The control unit is modified to add in the memory stage, and also take the ALU operation as an input to do that check. You can see the new unit here.

The Memory Subsystem

Because we now touch memory in multiple pipeline stages, we need to start routing our signals and selecting destinations depending on the current control state. There are various signal inputs that now come from multiple sources:

  1. Register File data input needs to be either dataResult from ALU, or dataReadOutput(ramRData) from memory – when a memory read.
  2. The Instruction Decoder needs connected to the dataReadOutput(ramRData) from memory, as the decoder only decodes during the correct pipeline stage, we don’t care that the input may be different – as long as the instruction data is correct at the decode stage.
  3. The memory write bit needs to know when we are performing a memory write instruction, and not a read.
  4. Memory writes also need to assign the dataWriteInput(ramWData) port with the data we need – contents of the rB register.
  5. The Address sent to the memory needs to be the current PC during fetch, and dataResult when a memory operation.

We can try this without making another functional unit, by just doing some assignments in our test bench source.

ramAddr <= dataResult when en_memory = '1' else PC;
ramWData <= dataB;
ramWE <= '1' when en_memory = '1' and aluop(4 downto 1) = OPCODE_WRITE else '0';

registerWriteData <= ramRData when en_regwrite = '1' and aluop(4 downto 1) = OPCODE_READ else dataResult;
instruction <= ramRData;

Simulation

we use our existing test bench, with our additional memory system signals.
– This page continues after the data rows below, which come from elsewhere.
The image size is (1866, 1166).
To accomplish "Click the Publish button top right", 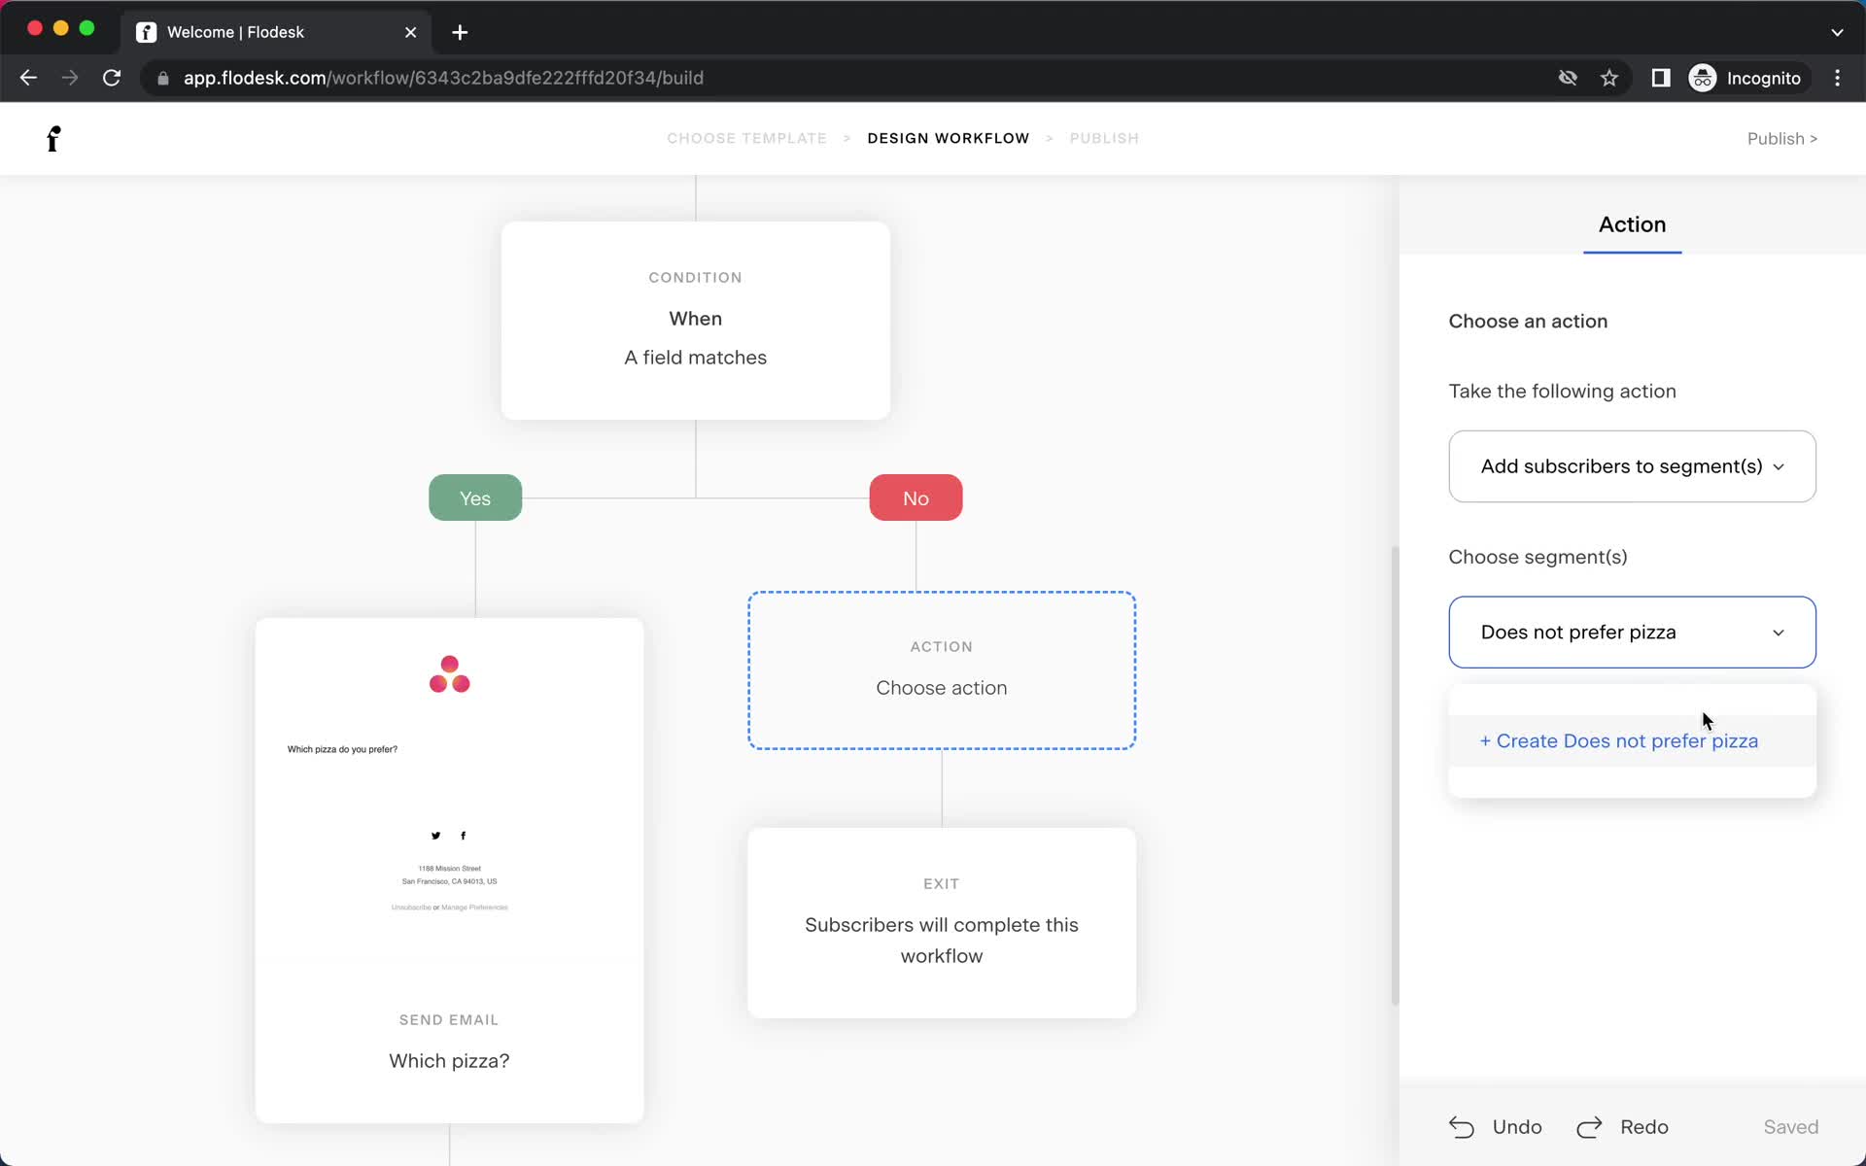I will tap(1781, 138).
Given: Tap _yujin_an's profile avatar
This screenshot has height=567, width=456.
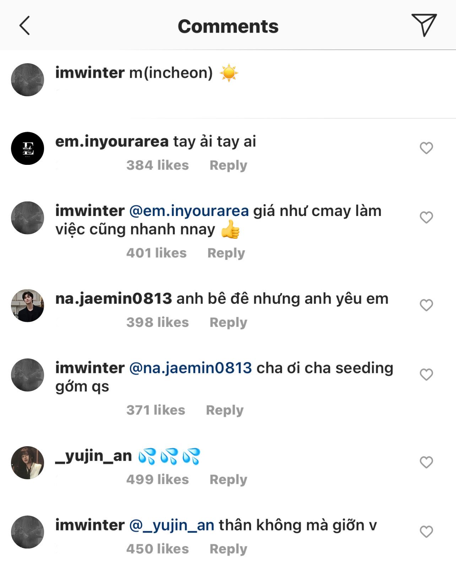Looking at the screenshot, I should 28,463.
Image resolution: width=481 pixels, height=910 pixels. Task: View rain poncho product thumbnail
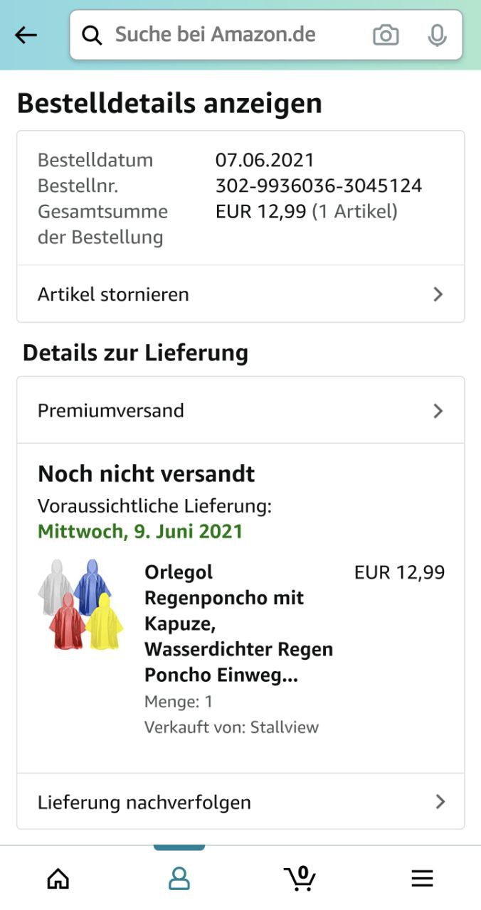coord(80,604)
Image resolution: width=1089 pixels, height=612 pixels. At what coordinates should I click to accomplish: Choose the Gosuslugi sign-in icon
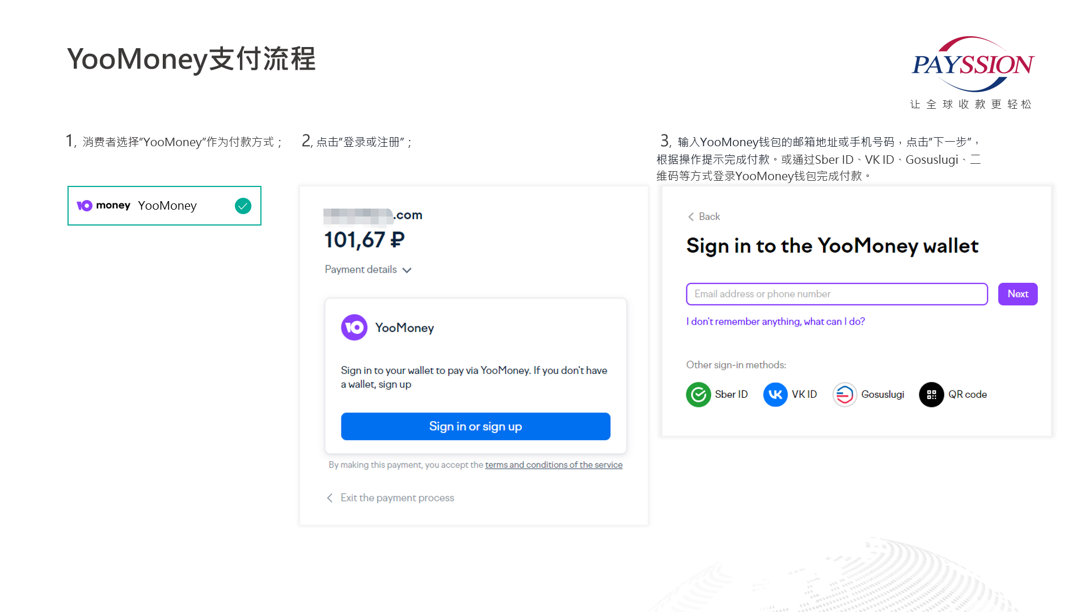coord(844,394)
We have a new test instruction stream which we have loaded into the memory which looks like this:

signal ram: store_t := (
  OPCODE_XOR & "000" & '0' & "000" & "000" & "00",
  OPCODE_LOAD & "001" & '1' & X"0f",
  OPCODE_LOAD & "010" & '1' & X"0e",
  OPCODE_LOAD & "110" & '1' & X"0b",
  OPCODE_READ & "100" & '0' & "010" & "100" & "00",
  OPCODE_READ & "101" & '0' & "001" & "100" & "00",
  OPCODE_SUB & "101" & '0' & "101" & "100" & "00",
  OPCODE_WRITE & "000" & '0' & "001" & "101" & "00",
  OPCODE_CMP & "111" & '0' & "101" & "101" & "00",
  OPCODE_JUMPEQ & "000" & '0' & "111" & "110" & "01",
  OPCODE_JUMP & "000" & '1' & X"05",
  OPCODE_JUMP & "000" & '1' & X"0b",
  X"0000",
  X"0000",
  X"0001",
  X"0006"
);

Which, in TPU assembly resembles:

  xor r0, r0, r0
  load.l r1, 0x0f
  load.l r2, 0x0e
  load.l r6, $fin
  read r4, r2
loop:
  read r5, r1
  sub.u r5, r5, r4
  write r1, r5
  cmp.u r7, r5, r5
  jaz r7, r6
  jump $loop
fin:
  jump $fin

  .loc 0x0e
  data 0x0001
  .loc 0x0f
  data 0x0006

This means we expect to see 0x0000 in the memory location 0x0f after 6 iterations of the loop. From the waveform we can see computation finishes within the simulation time. We can go into the memory view of ISim and we see the result is in the correct place.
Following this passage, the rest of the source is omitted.